But money is not the major push behind citizen journalism. It is the entirely human desire to tell each other our stories, to help each other navigate through this complex and often insane world. - from Dan Gillmor's keynote speech at the World Editors Forum in Seoul
If there is a shift I'd like to see in the citizen-journo-blogosphere thing - and Dan hints at it - it is this: I'd like to see a shift away from the 'holding the media to account' theme toward a 'holding public servants to account' theme. This is where the whole thing can get quite exciting, where citizens can really become engaged, an area where democracy has a chance to be revived.
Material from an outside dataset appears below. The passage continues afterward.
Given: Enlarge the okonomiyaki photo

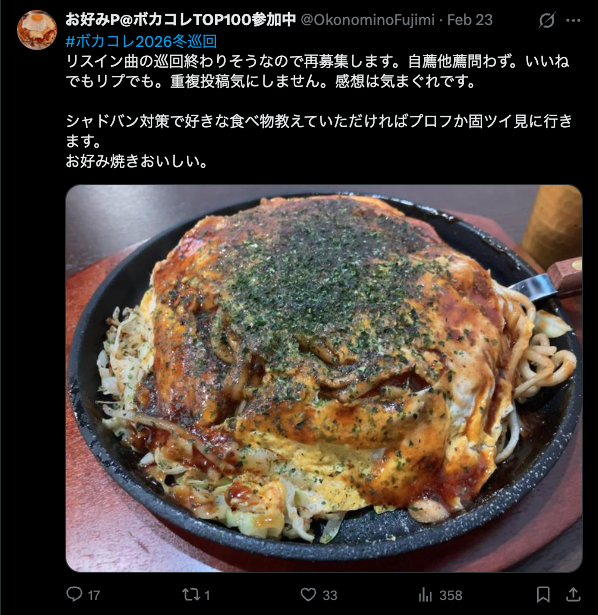Looking at the screenshot, I should pos(324,378).
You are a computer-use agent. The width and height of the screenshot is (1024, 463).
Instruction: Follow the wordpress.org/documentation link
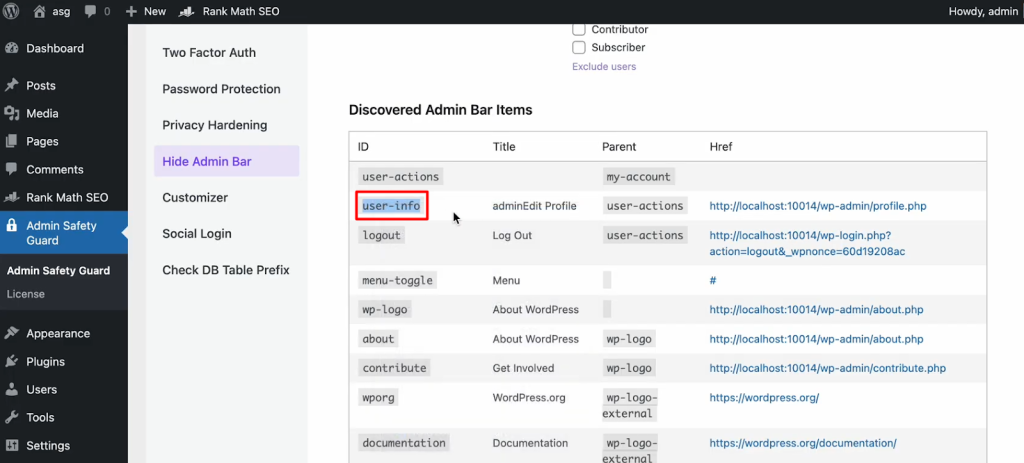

Citizens need tools, techniques, skills, mentoring. It seems what is not lacking among citizens is a desire to speak. What is perhaps lacking, or missing, is that flashlight that can be shone into dark corners.
Good stuff.
Posted by: brian moffatt | June 04, 2005 at 11:59 AM
Hi Brian,
Good point. I remember speaking to Mary Lou Fulton at Northwest Voice, http://www.northwestvoice.com/page.asp?item=31751, recently. She was saying the similar thing providing training to their "citizen" journalists (a term she dislikes as it's almost as if one is saying that it's journalism lite or anything less than Big-J journalism) in holding public servants accountable - ex. how to get a hold of public documents, etc.